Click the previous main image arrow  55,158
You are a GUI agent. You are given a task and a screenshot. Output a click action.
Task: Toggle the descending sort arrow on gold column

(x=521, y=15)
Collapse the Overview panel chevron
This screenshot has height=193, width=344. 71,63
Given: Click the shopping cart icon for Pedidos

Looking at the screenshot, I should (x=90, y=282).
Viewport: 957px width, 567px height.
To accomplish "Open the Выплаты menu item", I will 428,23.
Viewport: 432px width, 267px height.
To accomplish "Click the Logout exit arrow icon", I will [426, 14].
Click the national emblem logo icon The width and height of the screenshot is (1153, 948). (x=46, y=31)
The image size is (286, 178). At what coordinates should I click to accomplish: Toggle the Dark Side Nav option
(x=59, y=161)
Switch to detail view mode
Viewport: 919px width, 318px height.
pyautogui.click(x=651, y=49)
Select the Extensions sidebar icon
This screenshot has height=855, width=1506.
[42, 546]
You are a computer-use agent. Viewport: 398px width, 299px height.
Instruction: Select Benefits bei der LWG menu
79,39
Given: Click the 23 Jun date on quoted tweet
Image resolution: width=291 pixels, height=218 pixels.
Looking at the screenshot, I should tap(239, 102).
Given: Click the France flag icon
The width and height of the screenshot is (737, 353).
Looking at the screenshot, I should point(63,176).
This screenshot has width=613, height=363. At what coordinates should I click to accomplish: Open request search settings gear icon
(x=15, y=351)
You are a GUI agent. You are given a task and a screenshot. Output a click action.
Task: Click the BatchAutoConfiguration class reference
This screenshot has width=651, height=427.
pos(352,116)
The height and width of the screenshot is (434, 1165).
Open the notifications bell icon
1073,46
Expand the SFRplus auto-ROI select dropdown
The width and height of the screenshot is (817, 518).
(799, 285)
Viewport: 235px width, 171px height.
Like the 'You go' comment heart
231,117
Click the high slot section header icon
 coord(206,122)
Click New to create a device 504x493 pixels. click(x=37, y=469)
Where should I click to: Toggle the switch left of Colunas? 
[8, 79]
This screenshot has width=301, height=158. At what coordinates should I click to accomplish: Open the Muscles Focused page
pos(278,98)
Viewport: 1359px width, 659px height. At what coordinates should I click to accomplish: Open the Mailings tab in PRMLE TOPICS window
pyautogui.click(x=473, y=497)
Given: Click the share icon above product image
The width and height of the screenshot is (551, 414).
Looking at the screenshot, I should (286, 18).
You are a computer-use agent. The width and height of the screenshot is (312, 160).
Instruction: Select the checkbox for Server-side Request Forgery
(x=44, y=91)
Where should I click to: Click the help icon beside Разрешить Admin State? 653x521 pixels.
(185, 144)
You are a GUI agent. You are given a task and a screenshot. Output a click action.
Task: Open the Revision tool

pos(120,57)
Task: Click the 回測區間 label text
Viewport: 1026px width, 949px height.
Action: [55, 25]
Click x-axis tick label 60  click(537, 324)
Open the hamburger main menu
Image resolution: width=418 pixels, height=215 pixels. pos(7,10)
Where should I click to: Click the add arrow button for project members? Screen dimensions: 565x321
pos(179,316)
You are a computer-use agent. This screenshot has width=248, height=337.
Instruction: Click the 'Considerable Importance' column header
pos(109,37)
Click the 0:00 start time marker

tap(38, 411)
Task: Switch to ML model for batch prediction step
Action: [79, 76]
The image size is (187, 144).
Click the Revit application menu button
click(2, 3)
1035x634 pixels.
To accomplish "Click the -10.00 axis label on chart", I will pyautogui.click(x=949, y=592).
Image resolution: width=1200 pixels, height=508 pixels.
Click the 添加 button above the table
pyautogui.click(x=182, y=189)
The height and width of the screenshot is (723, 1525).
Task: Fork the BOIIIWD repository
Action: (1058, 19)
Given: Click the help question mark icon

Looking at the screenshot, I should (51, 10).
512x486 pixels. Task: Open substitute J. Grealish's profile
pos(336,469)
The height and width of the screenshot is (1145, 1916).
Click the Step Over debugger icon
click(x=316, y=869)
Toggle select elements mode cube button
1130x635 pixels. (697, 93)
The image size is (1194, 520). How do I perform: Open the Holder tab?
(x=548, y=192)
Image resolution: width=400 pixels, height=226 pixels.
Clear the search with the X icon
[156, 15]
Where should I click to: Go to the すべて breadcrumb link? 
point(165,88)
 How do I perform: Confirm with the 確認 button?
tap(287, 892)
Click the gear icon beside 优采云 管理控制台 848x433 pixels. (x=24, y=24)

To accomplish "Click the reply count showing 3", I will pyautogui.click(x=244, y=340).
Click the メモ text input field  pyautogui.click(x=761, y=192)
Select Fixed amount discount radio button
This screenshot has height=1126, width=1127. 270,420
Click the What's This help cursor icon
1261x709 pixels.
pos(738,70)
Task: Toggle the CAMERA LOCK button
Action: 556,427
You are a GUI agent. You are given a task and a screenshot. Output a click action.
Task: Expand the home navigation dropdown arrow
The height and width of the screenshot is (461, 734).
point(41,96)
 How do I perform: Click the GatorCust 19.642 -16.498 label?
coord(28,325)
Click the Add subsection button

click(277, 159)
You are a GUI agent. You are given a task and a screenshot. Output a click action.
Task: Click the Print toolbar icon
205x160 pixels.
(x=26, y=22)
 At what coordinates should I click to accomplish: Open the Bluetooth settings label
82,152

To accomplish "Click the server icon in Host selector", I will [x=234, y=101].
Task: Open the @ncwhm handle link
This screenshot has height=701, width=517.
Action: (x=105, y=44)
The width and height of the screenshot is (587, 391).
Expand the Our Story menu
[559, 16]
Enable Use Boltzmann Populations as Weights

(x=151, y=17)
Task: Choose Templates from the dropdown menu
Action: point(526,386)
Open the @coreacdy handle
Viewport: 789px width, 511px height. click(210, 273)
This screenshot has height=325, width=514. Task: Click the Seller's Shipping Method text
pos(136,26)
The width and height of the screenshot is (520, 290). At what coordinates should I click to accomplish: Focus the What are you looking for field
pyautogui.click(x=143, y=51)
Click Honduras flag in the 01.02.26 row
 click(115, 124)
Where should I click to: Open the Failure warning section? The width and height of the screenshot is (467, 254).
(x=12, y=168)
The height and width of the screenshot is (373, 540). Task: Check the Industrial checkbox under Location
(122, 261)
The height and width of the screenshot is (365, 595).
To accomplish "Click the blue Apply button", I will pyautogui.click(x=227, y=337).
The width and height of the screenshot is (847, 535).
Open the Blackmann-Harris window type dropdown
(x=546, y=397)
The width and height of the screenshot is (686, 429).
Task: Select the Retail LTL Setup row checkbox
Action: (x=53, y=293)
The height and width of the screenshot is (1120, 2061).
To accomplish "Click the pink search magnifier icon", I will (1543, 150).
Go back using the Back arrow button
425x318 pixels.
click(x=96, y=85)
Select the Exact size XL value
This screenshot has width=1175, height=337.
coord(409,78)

TASK DESCRIPTION: Restate all of the entries above precisely.

REPLY TO THE TASK:
Click the previous main image arrow  55,158
You are a GUI agent. You are given a task and a screenshot. Output a click action.
Task: Toggle the descending sort arrow on gold column

(x=521, y=15)
Collapse the Overview panel chevron
This screenshot has height=193, width=344. 71,63
Given: Click the shopping cart icon for Pedidos

Looking at the screenshot, I should (x=90, y=282).
Viewport: 957px width, 567px height.
To accomplish "Open the Выплаты menu item", I will 428,23.
Viewport: 432px width, 267px height.
To accomplish "Click the Logout exit arrow icon", I will [426, 14].
Click the national emblem logo icon The width and height of the screenshot is (1153, 948). (x=46, y=31)
The image size is (286, 178). At what coordinates should I click to accomplish: Toggle the Dark Side Nav option
(x=59, y=161)
Switch to detail view mode
Viewport: 919px width, 318px height.
pyautogui.click(x=651, y=49)
Select the Extensions sidebar icon
This screenshot has height=855, width=1506.
[42, 546]
You are a computer-use agent. Viewport: 398px width, 299px height.
Instruction: Select Benefits bei der LWG menu
79,39
Given: Click the 23 Jun date on quoted tweet
Image resolution: width=291 pixels, height=218 pixels.
Looking at the screenshot, I should tap(239, 102).
Given: Click the France flag icon
The width and height of the screenshot is (737, 353).
Looking at the screenshot, I should point(63,176).
This screenshot has width=613, height=363. At what coordinates should I click to accomplish: Open request search settings gear icon
(x=15, y=351)
You are a GUI agent. You are given a task and a screenshot. Output a click action.
Task: Click the BatchAutoConfiguration class reference
This screenshot has width=651, height=427.
pos(352,116)
The height and width of the screenshot is (434, 1165).
Open the notifications bell icon
1073,46
Expand the SFRplus auto-ROI select dropdown
The width and height of the screenshot is (817, 518).
(799, 285)
Viewport: 235px width, 171px height.
Like the 'You go' comment heart
231,117
Click the high slot section header icon
 coord(206,122)
Click New to create a device 504x493 pixels. click(x=37, y=469)
Where should I click to: Toggle the switch left of Colunas? 
[8, 79]
This screenshot has width=301, height=158. At what coordinates should I click to accomplish: Open the Muscles Focused page
pos(278,98)
Viewport: 1359px width, 659px height. At what coordinates should I click to accomplish: Open the Mailings tab in PRMLE TOPICS window
pyautogui.click(x=473, y=497)
Given: Click the share icon above product image
The width and height of the screenshot is (551, 414).
Looking at the screenshot, I should (286, 18).
You are a computer-use agent. The width and height of the screenshot is (312, 160).
Instruction: Select the checkbox for Server-side Request Forgery
(x=44, y=91)
Where should I click to: Click the help icon beside Разрешить Admin State? 653x521 pixels.
(185, 144)
You are a GUI agent. You are given a task and a screenshot. Output a click action.
Task: Open the Revision tool

pos(120,57)
Task: Click the 回測區間 label text
Viewport: 1026px width, 949px height.
Action: [55, 25]
Click x-axis tick label 60  click(537, 324)
Open the hamburger main menu
Image resolution: width=418 pixels, height=215 pixels. pos(7,10)
Where should I click to: Click the add arrow button for project members? Screen dimensions: 565x321
pos(179,316)
You are a computer-use agent. This screenshot has width=248, height=337.
Instruction: Click the 'Considerable Importance' column header
pos(109,37)
Click the 0:00 start time marker

tap(38, 411)
Task: Switch to ML model for batch prediction step
Action: [79, 76]
The image size is (187, 144).
Click the Revit application menu button
click(2, 3)
1035x634 pixels.
To accomplish "Click the -10.00 axis label on chart", I will pyautogui.click(x=949, y=592).
Image resolution: width=1200 pixels, height=508 pixels.
Click the 添加 button above the table
pyautogui.click(x=182, y=189)
The height and width of the screenshot is (723, 1525).
Task: Fork the BOIIIWD repository
Action: (1058, 19)
Given: Click the help question mark icon

Looking at the screenshot, I should (51, 10).
512x486 pixels. Task: Open substitute J. Grealish's profile
pos(336,469)
The height and width of the screenshot is (1145, 1916).
Click the Step Over debugger icon
click(x=316, y=869)
Toggle select elements mode cube button
1130x635 pixels. (697, 93)
The image size is (1194, 520). How do I perform: Open the Holder tab?
(x=548, y=192)
Image resolution: width=400 pixels, height=226 pixels.
Clear the search with the X icon
[156, 15]
Where should I click to: Go to the すべて breadcrumb link? 
point(165,88)
 How do I perform: Confirm with the 確認 button?
tap(287, 892)
Click the gear icon beside 优采云 管理控制台 848x433 pixels. (x=24, y=24)

To accomplish "Click the reply count showing 3", I will pyautogui.click(x=244, y=340).
Click the メモ text input field  pyautogui.click(x=761, y=192)
Select Fixed amount discount radio button
This screenshot has height=1126, width=1127. 270,420
Click the What's This help cursor icon
1261x709 pixels.
pos(738,70)
Task: Toggle the CAMERA LOCK button
Action: 556,427
You are a GUI agent. You are given a task and a screenshot. Output a click action.
Task: Expand the home navigation dropdown arrow
The height and width of the screenshot is (461, 734).
point(41,96)
 How do I perform: Click the GatorCust 19.642 -16.498 label?
coord(28,325)
Click the Add subsection button

click(277, 159)
You are a GUI agent. You are given a task and a screenshot. Output a click action.
Task: Click the Print toolbar icon
205x160 pixels.
(x=26, y=22)
 At what coordinates should I click to accomplish: Open the Bluetooth settings label
82,152

To accomplish "Click the server icon in Host selector", I will [x=234, y=101].
Task: Open the @ncwhm handle link
This screenshot has height=701, width=517.
Action: (x=105, y=44)
The width and height of the screenshot is (587, 391).
Expand the Our Story menu
[559, 16]
Enable Use Boltzmann Populations as Weights

(x=151, y=17)
Task: Choose Templates from the dropdown menu
Action: point(526,386)
Open the @coreacdy handle
Viewport: 789px width, 511px height. click(210, 273)
This screenshot has height=325, width=514. Task: Click the Seller's Shipping Method text
pos(136,26)
The width and height of the screenshot is (520, 290). At what coordinates should I click to accomplish: Focus the What are you looking for field
pyautogui.click(x=143, y=51)
Click Honduras flag in the 01.02.26 row
 click(115, 124)
Where should I click to: Open the Failure warning section? The width and height of the screenshot is (467, 254).
(x=12, y=168)
The height and width of the screenshot is (373, 540). Task: Check the Industrial checkbox under Location
(122, 261)
The height and width of the screenshot is (365, 595).
To accomplish "Click the blue Apply button", I will pyautogui.click(x=227, y=337).
The width and height of the screenshot is (847, 535).
Open the Blackmann-Harris window type dropdown
(x=546, y=397)
The width and height of the screenshot is (686, 429).
Task: Select the Retail LTL Setup row checkbox
Action: (x=53, y=293)
The height and width of the screenshot is (1120, 2061).
To accomplish "Click the pink search magnifier icon", I will (1543, 150).
Go back using the Back arrow button
425x318 pixels.
click(x=96, y=85)
Select the Exact size XL value
This screenshot has width=1175, height=337.
coord(409,78)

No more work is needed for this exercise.